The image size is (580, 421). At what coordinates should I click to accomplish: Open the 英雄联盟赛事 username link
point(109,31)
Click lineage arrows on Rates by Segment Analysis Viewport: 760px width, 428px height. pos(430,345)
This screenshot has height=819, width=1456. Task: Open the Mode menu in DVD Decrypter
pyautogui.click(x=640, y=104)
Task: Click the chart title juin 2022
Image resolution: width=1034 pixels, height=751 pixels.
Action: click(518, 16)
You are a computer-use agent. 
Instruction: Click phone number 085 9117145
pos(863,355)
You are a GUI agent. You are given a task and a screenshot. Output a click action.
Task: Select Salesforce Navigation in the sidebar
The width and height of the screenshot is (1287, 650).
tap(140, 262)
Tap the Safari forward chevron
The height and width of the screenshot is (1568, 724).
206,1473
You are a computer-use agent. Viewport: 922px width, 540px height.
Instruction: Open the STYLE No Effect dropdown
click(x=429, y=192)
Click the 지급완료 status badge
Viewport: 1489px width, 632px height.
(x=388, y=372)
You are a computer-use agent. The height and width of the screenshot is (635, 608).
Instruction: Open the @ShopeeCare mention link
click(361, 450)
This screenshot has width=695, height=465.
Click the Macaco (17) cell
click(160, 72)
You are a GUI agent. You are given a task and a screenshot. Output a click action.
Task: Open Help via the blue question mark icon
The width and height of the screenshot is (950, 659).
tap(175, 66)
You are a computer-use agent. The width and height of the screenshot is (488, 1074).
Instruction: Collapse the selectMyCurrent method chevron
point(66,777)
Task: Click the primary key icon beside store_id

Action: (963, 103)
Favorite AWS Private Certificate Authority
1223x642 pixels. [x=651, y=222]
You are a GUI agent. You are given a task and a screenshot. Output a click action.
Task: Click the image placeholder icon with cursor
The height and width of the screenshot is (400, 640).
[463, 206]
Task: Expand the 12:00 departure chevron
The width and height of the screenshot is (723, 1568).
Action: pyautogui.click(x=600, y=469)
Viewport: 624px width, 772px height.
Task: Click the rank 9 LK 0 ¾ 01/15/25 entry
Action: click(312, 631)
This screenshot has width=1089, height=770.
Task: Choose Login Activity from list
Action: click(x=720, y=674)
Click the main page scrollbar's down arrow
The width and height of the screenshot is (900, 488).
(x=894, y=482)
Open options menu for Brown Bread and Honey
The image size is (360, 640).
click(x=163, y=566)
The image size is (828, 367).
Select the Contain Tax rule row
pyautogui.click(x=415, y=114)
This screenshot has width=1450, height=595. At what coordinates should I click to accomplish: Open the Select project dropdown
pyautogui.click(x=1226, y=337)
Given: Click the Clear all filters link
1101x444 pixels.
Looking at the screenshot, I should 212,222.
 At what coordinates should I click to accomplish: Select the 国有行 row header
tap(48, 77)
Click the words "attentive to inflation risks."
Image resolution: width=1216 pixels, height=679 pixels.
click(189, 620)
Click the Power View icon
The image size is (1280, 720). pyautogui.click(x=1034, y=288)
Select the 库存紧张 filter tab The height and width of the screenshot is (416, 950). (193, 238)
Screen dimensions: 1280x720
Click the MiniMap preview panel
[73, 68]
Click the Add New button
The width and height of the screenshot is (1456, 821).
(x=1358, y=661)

————————

What number of lines in the listing contain the word "agent"? Supply the number with no accompanying text.

*Task output:*
7